Problem requirements:
Your task is to copy every line of the records below that contains "computer".

Data shown:
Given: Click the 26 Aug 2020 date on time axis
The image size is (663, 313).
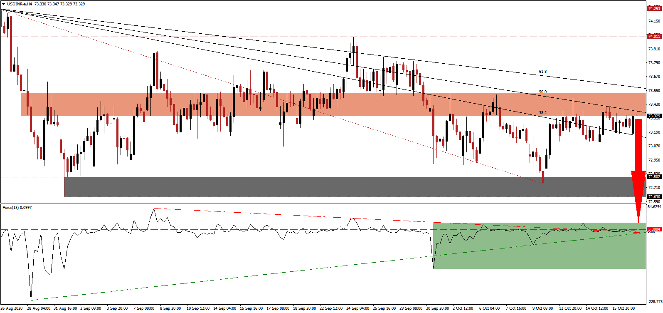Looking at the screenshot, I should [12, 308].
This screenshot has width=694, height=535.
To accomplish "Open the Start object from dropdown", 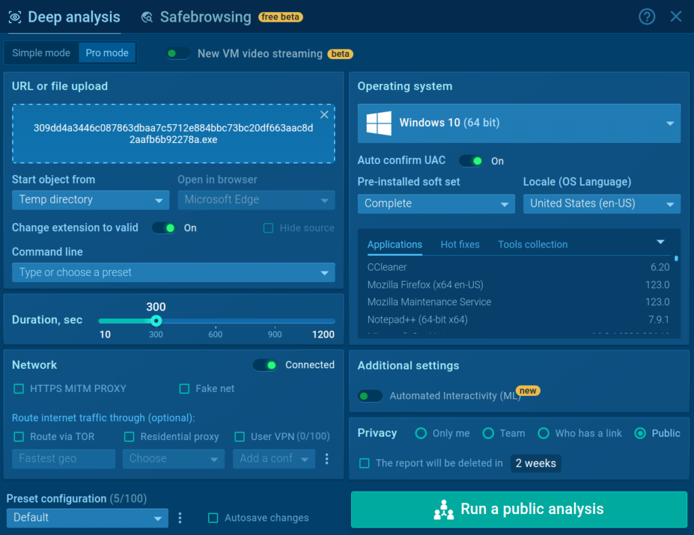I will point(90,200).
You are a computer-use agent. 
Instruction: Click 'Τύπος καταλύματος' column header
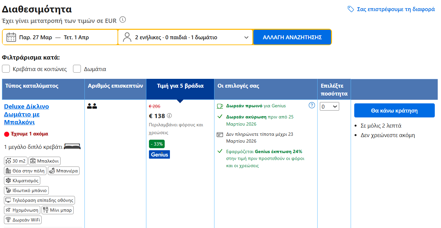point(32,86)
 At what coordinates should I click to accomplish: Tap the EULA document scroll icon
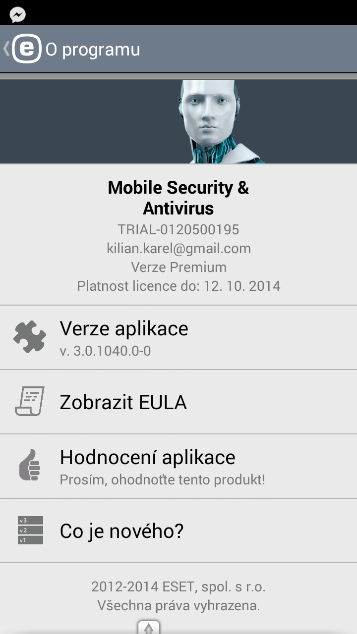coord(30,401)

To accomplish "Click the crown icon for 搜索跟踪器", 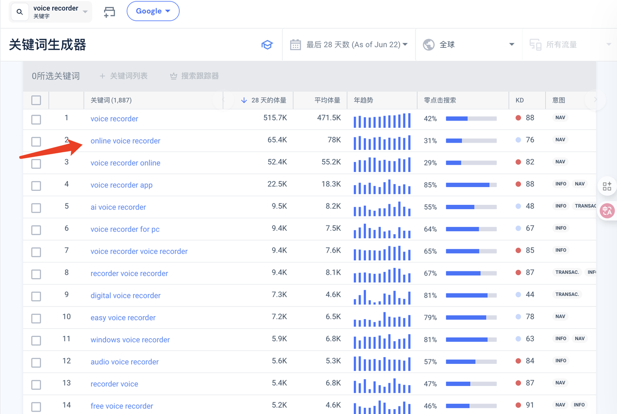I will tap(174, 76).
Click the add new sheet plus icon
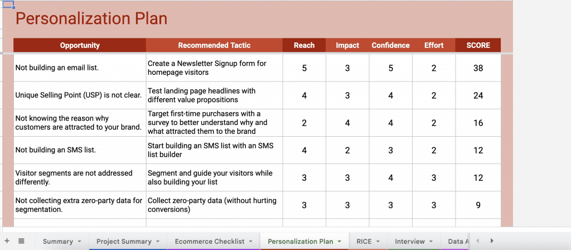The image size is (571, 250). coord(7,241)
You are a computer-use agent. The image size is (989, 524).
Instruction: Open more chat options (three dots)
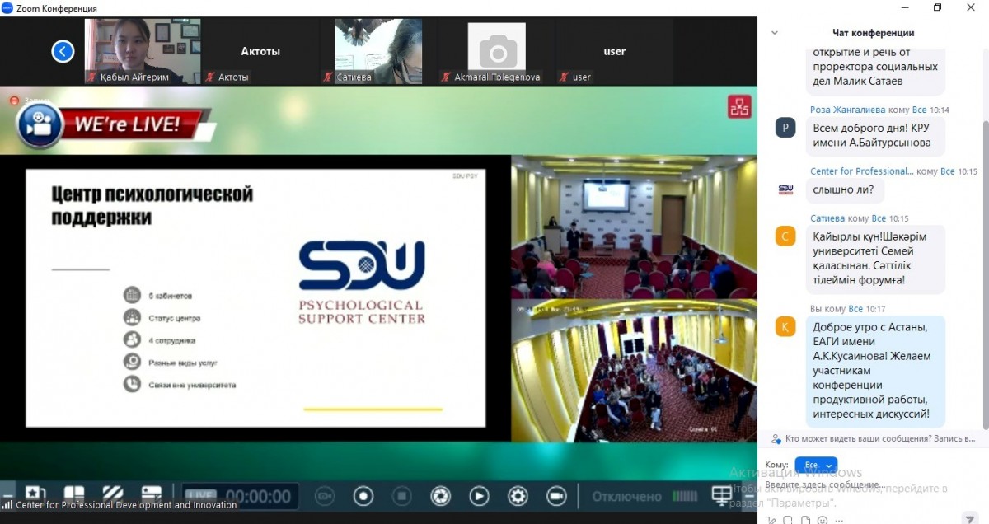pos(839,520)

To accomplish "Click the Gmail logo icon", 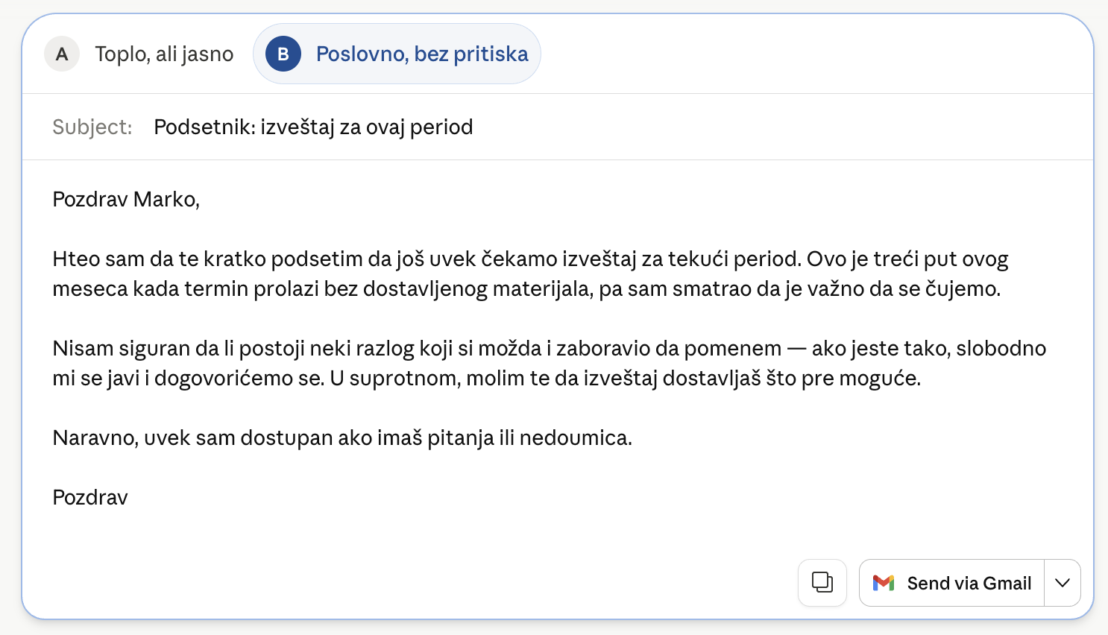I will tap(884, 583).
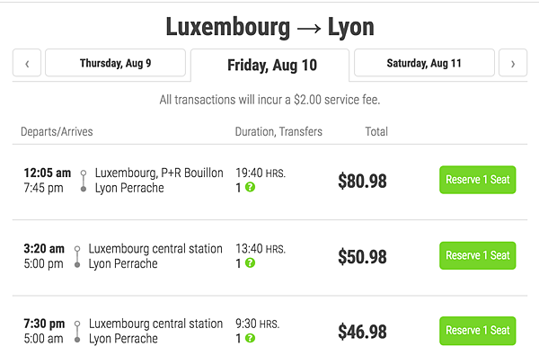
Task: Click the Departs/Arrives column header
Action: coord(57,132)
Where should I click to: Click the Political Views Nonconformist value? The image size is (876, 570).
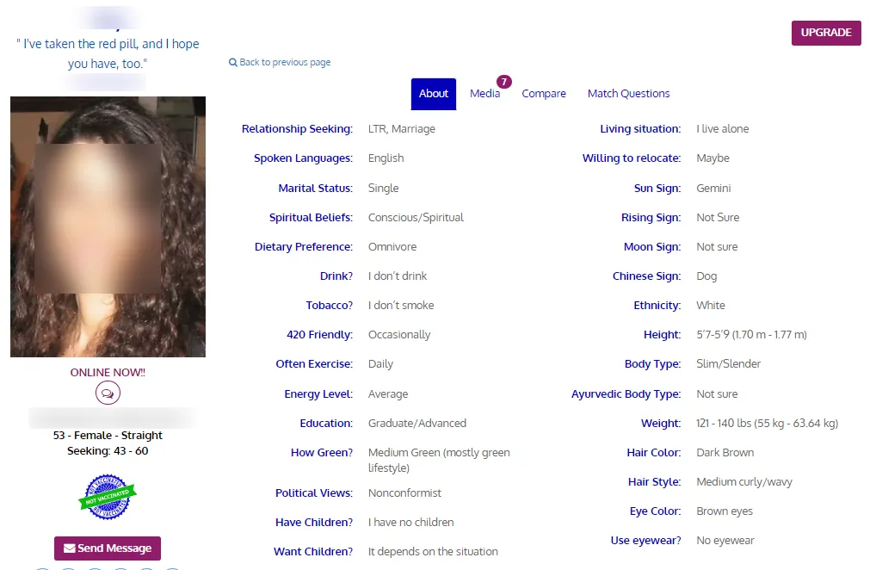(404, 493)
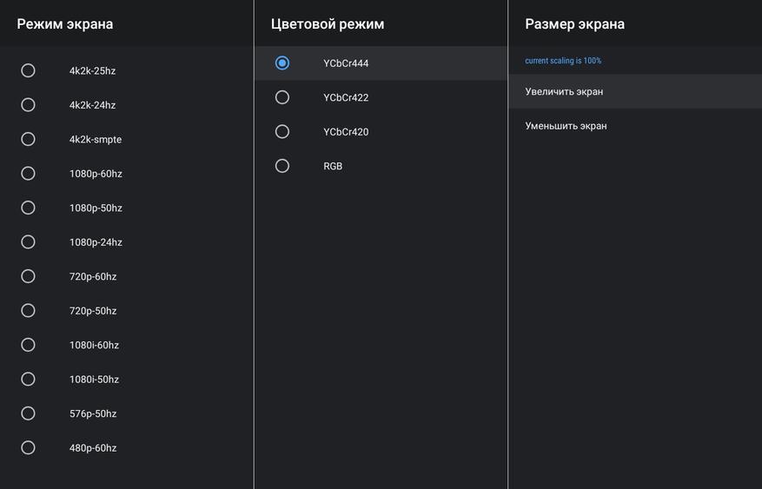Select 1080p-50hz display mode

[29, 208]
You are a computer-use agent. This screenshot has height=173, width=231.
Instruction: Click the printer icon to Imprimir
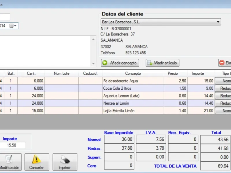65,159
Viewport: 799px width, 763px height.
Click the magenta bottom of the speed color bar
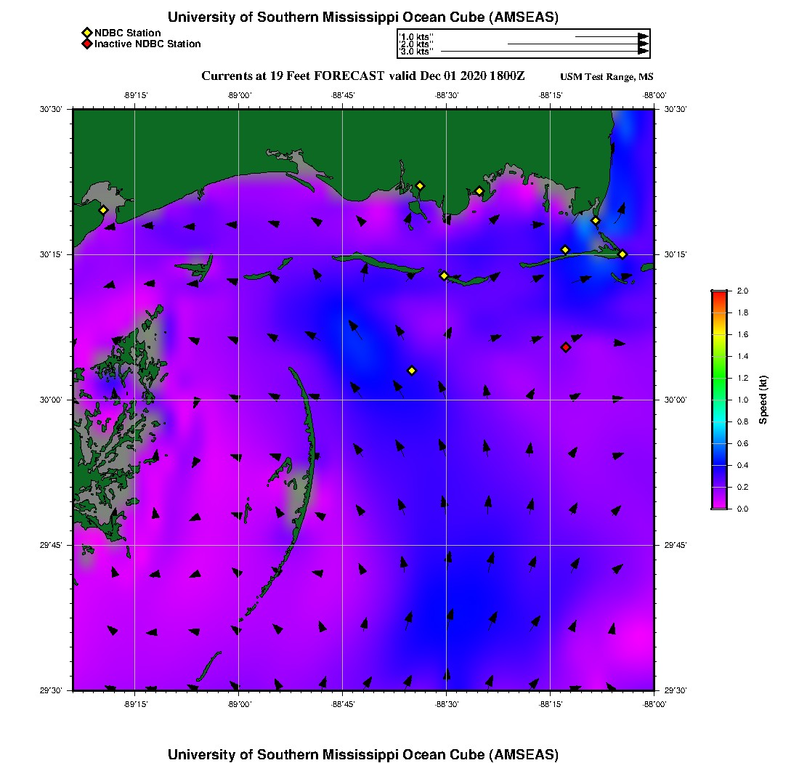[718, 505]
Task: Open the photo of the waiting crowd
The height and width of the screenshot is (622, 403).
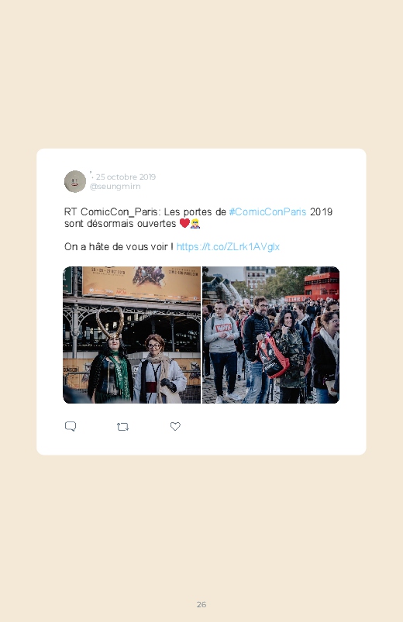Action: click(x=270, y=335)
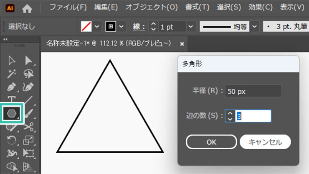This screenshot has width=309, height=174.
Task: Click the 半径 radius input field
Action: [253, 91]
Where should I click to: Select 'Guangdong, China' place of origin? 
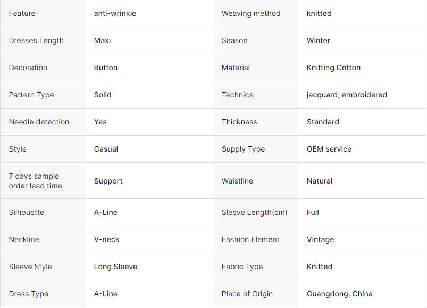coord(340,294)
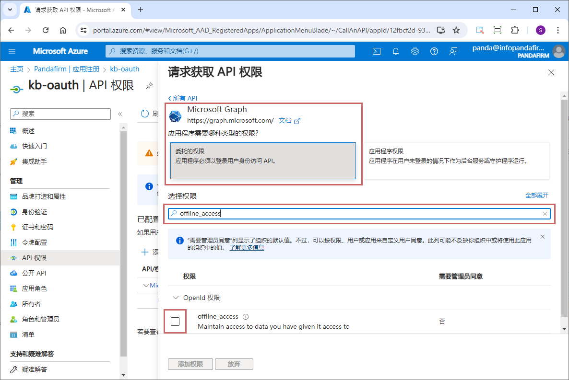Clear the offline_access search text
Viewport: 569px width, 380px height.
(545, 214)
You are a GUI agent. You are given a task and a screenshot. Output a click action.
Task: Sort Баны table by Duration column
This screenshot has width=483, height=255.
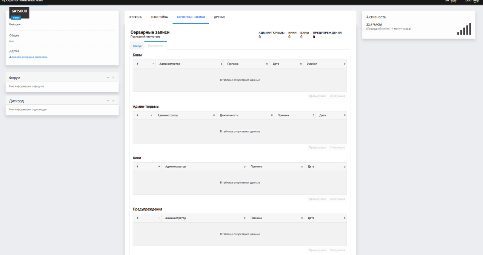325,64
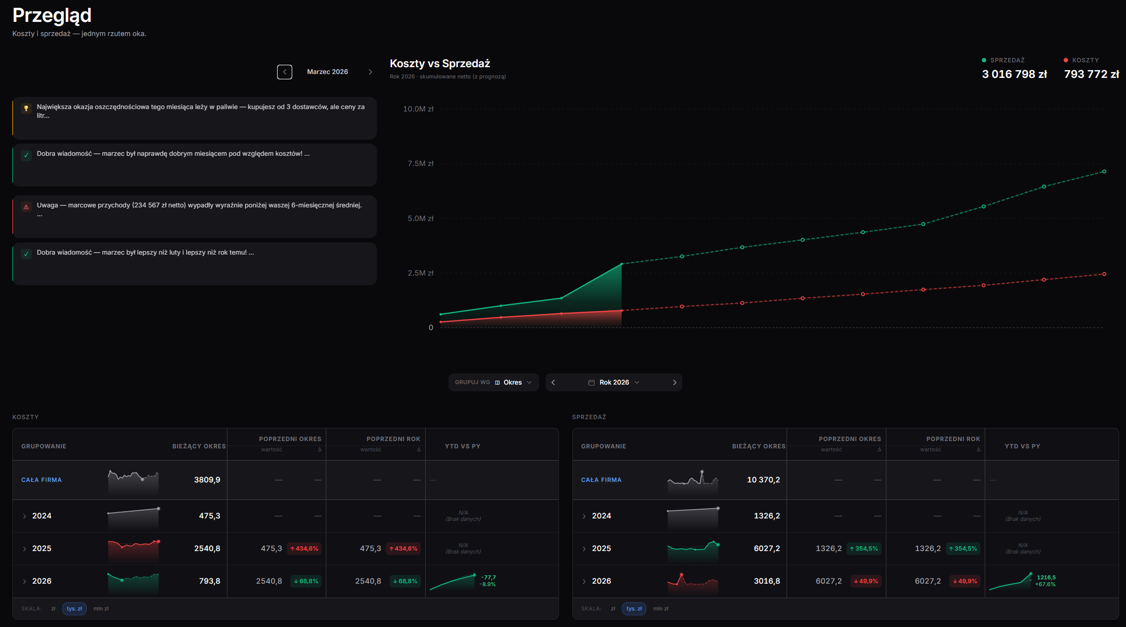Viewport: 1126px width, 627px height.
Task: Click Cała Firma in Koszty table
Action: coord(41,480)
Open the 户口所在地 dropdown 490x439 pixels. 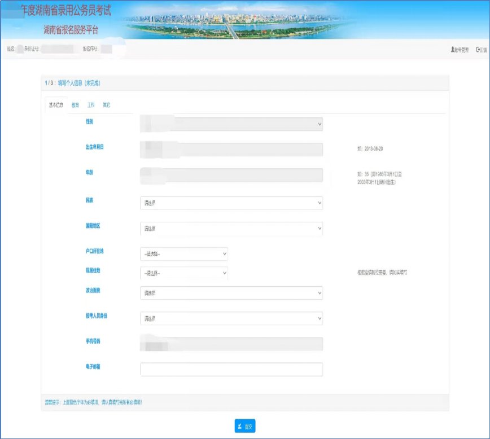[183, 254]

The completed task:
You are a computer-use agent. 
You are a computer-use agent. The image size is (989, 524).
You are a computer-use agent. This screenshot has height=173, width=231.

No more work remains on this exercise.